Put your answers to each exercise below under the appropriate
# Exercise
section. You do not need to write out the question/prompt itself.
Exercise 1: Warming up
Below the “Exercise 1” section header:
- Write 1 sentence about one of your favorite foods at Cafe Mac. Make sure to include an italicized word and a bold word.
- Show a .png image of the food from the web. In Google, you can add
filetype:png
to the beginning of your search term, click on the photo you want, and copy the image address. - Render the document again. Make sure it looks like you want it to.
Exercise 2: Import tidy data
You filled out a quick survey before class. Let’s work with this data! The first step to working with data in RStudio is getting it in there! How we do this depends on:
- file format (eg: .xls Excel spreadsheet, .csv, .txt)
- storage locations (eg: online, on your desktop, built into RStudio itself).
Our data is stored as a .csv file online. Within a new R chunk, import and store this data as survey
. (Take note of the file name and the argument it takes.)
# Import the data
<- read.csv("https://mac-stat.github.io/data/112_fall_2024_survey.csv") survey
Note that nothing new appears in your document after you import the data. This is because you stored, but didn’t print, the data. And we don’t want to print the data in our .qmd – it would be too messy. There are 2 quick ways to check out the entire data table to get a sense of its structure and contents. Try them:
- Type
View(survey)
in the console. - In the Environment tab (upper right pane), click on
survey
.
Exercise 3: Tidy data properties
Write your answers to these questions/prompts in a bulleted list (-
), in the order they’re presented.
- What are the units of observation? That is, what does each row represent?

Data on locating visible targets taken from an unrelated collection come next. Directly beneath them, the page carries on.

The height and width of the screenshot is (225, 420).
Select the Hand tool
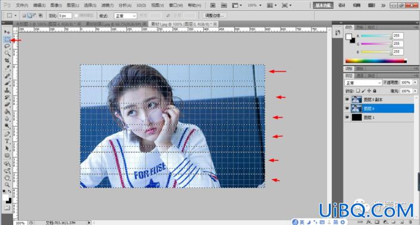[7, 178]
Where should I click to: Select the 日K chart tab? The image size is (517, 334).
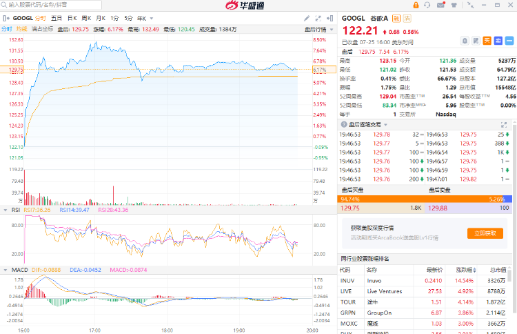click(x=72, y=17)
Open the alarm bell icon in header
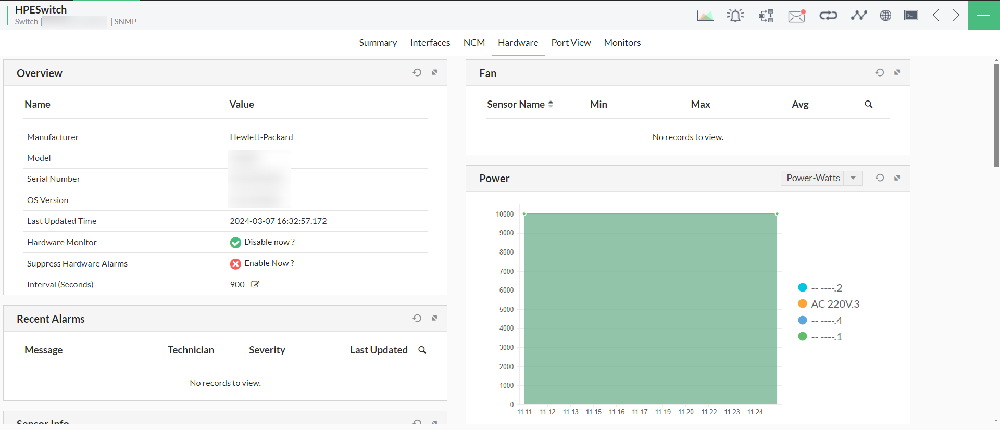 [735, 16]
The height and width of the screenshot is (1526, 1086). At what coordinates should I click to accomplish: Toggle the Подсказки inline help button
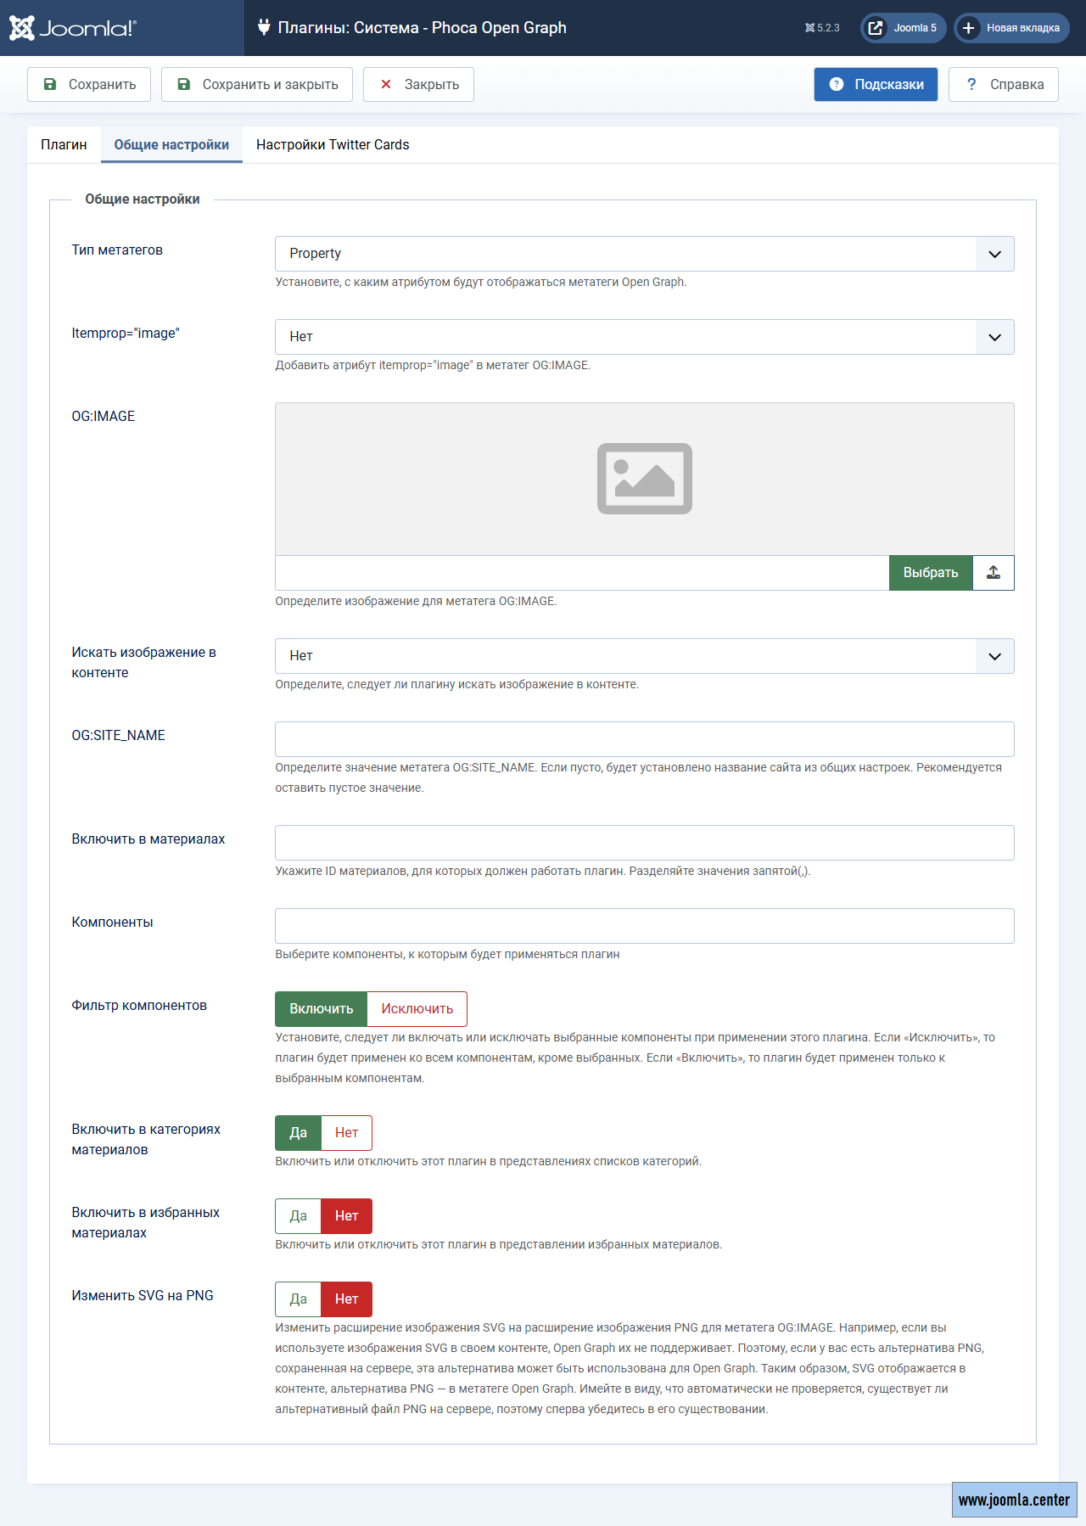(x=876, y=85)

- Name one quantitative variable (column) in the dataset.
- Name one categorical variable (column) in the dataset.
Exercise 4: Get to know the data
Before we can learn anything from our data, we must understand its structure. One at a time for each function below: try it out and write a short comment/note about what the function does. To make for easier recall later, try to connect your comment on what the function does to how it’s named.
# Replace this with a comment on what dim() does
dim(survey)
# Replace this with a comment on what nrow() does
nrow(survey)
# Replace this with a comment on what head() does
head(survey)
# Replace this with a comment on what head(___, 3) does
head(survey, 3)
# Replace this with a comment on what tail() does
tail(survey)
# Replace this with a comment on what names() does
names(survey)
Exercise 5: Data structure
It’s important that we understand the different types or structures of the objects we store. It will inform what types of analyses are appropriate, and the appropriate R code for these analyses. The class()
function is important here. Check out an example:
<- 3
x class(x)
[1] "numeric"
<- "pizza"
y class(y)
[1] "character"
There are various object classes, including: num
or numeric
, int
or integer
, chr
or character
, factor
, data.frame
. Complete the chunk below to explore the classes / structure of our survey
data and the variables within the survey
data:
# Obtain the overall class of the survey object
# Examine the structure of each variable within survey (including class)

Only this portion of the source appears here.